Plaintiff telephoned the defendant later that evening to inquire about the apartment. The defendant replied that she "had somebody who was interested in the apartment" that she "would have to check the references though and if it were not rented I could call him, I had his 'phone number." She conceded on the stand that this was false. The apartment had not been rented at that time. No one had yet filled out an application, nor had anyone put down a deposit. 11

The defendant explained her conduct on the ground that when she finds that a prospective tenant would not be suitable, one device employed by her, in order to avoid personalizing the objection, is to say, "(W)e'll have to check the references, or check, call back. I have other people interested in it." When asked "why (she) didn't want to show (her) apartment to Mr. Wharton" she replied "Because I had disastrous experiences in the past with divorced men in renting to them and it had cost me a great deal of money * * *." Specifically, they had "brought in women during the night" and had left the apartment dirty. Moreover, the activities of unsupervised teenagers had been disruptive to other tenants.

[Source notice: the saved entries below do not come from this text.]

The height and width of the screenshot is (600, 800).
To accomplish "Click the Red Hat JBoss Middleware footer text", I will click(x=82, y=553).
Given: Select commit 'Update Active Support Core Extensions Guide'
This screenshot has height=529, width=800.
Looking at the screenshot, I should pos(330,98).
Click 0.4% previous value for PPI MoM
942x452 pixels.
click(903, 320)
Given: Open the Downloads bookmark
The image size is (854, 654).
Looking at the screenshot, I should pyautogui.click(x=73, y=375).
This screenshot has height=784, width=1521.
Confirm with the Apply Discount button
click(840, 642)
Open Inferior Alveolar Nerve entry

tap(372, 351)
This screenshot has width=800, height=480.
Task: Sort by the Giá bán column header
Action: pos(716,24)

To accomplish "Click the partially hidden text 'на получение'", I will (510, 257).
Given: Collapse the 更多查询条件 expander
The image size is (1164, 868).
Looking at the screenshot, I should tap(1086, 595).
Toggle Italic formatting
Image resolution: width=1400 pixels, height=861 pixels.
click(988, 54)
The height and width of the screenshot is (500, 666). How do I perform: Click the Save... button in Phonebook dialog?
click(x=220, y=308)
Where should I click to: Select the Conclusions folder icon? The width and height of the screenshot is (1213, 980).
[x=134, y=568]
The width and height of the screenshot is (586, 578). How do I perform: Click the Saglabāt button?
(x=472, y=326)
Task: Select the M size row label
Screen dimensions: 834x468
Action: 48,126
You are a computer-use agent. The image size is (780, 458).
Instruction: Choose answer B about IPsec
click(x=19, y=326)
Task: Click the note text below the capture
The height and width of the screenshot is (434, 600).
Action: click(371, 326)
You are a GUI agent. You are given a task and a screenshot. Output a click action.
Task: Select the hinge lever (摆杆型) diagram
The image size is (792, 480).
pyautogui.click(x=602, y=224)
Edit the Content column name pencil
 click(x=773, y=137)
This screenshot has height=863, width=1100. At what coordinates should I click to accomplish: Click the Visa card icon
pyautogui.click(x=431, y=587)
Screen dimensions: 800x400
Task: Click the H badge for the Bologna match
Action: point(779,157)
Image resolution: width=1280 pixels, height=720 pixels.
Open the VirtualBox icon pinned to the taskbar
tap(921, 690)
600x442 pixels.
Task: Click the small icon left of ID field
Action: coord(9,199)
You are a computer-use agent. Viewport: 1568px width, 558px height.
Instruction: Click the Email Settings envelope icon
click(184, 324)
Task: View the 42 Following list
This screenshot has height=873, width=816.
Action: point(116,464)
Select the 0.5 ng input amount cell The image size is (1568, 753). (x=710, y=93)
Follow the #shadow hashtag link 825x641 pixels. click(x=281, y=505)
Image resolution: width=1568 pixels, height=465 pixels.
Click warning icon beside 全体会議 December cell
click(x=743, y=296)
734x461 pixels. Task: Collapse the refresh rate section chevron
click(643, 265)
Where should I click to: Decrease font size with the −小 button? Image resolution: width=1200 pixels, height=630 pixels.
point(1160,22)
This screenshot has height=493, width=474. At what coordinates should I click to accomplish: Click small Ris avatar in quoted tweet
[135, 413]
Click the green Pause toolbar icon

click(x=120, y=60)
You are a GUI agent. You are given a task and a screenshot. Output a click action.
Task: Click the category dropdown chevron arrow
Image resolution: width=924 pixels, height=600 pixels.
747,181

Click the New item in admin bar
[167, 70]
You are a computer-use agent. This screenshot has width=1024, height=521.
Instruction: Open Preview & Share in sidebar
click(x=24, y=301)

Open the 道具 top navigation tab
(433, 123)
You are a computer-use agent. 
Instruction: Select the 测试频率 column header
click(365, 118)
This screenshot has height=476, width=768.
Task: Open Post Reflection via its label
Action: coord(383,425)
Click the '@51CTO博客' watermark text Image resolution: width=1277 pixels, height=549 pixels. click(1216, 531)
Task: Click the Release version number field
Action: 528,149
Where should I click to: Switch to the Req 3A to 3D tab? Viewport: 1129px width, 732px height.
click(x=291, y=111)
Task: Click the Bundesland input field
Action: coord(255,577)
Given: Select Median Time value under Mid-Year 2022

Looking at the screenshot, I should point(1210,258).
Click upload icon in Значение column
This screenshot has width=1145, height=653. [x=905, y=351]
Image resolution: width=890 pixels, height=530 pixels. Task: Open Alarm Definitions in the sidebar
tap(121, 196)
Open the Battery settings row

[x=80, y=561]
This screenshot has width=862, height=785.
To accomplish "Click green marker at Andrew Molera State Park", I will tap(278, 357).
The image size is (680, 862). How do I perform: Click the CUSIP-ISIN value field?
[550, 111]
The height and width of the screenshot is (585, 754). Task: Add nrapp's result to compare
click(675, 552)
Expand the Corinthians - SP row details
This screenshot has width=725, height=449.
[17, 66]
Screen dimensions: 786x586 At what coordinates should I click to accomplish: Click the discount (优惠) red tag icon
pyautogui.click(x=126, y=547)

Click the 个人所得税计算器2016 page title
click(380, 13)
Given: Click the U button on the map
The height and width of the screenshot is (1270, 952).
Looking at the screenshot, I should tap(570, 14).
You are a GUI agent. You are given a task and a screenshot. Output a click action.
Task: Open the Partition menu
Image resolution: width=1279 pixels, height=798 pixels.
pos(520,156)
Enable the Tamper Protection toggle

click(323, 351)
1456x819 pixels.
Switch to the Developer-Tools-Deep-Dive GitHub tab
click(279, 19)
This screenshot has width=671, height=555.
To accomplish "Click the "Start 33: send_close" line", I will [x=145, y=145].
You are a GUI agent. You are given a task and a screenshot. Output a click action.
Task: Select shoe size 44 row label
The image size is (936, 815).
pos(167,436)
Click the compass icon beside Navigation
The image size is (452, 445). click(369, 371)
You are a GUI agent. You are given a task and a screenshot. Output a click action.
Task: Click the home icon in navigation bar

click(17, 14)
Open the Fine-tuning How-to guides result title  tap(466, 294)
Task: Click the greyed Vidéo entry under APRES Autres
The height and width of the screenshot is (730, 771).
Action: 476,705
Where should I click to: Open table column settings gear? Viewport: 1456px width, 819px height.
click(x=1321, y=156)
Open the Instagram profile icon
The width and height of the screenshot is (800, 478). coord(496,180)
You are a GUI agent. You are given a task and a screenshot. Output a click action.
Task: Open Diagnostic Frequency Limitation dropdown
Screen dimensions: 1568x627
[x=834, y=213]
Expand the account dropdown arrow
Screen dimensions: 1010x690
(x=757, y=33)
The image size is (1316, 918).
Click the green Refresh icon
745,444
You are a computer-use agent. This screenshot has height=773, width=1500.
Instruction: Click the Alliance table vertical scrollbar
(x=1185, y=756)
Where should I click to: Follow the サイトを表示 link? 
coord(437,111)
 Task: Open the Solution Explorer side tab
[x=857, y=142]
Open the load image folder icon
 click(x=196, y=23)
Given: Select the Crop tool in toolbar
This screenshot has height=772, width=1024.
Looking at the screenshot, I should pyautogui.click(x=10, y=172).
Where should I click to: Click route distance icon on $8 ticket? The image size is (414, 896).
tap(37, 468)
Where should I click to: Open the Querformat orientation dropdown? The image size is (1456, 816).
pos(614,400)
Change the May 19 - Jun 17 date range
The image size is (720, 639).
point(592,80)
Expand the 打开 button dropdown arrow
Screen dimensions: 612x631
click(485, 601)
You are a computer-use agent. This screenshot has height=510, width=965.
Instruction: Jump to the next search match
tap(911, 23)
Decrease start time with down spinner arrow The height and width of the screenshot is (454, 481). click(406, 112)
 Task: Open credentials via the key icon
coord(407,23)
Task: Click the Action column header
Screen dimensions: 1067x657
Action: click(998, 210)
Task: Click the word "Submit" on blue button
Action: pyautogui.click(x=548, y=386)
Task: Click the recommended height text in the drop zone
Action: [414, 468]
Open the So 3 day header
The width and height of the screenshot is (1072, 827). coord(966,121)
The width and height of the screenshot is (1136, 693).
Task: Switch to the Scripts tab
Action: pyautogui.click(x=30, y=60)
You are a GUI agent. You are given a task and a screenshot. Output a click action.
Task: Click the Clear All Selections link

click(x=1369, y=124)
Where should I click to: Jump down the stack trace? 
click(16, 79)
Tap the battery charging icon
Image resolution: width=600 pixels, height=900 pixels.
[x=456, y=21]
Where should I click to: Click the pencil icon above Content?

On the following morning plaintiff called Ms. Hedy Epstein, a white woman, Executive Director of the Greater St. Louis Committee for Freedom of Residence, told her what had transpired and that he thought he had suffered discrimination. Epstein stated that she would do some testing to determine whether or not discrimination had taken place. Accordingly, giving her name as "Mrs. Stone" she called defendant and asked if the apartment advertised on the sign 12 was still available. Informed that such an apartment was still available, Epstein went to see it, accompanied by a young white female law student, Susan Chapman, whom she introduced as "my daughter Susan." They were shown Apartment 2E at 7533 Parkdale. When asked by defendant about her family, Epstein replied that she was divorced and that she had three college-age children, who would be with her during vacations. At this time she was told that the apartment was available and that no one else had made a deposit on it. 13 Defendant admits that she gave Epstein an application form, 14 and told her that she could complete the form at home and mail it back to defendant with a check for $325. 15 As Epstein was leaving the apartment she asked if there were any "colored" living in the area. Defendant allegedly answered, in part, "(t)here are none in my buildings. I don't rent to them. They don't have that much money." Coming back to this issue at a later point Epstein said "So you don't rent to them?" Defendant replied "No, I haven't had to."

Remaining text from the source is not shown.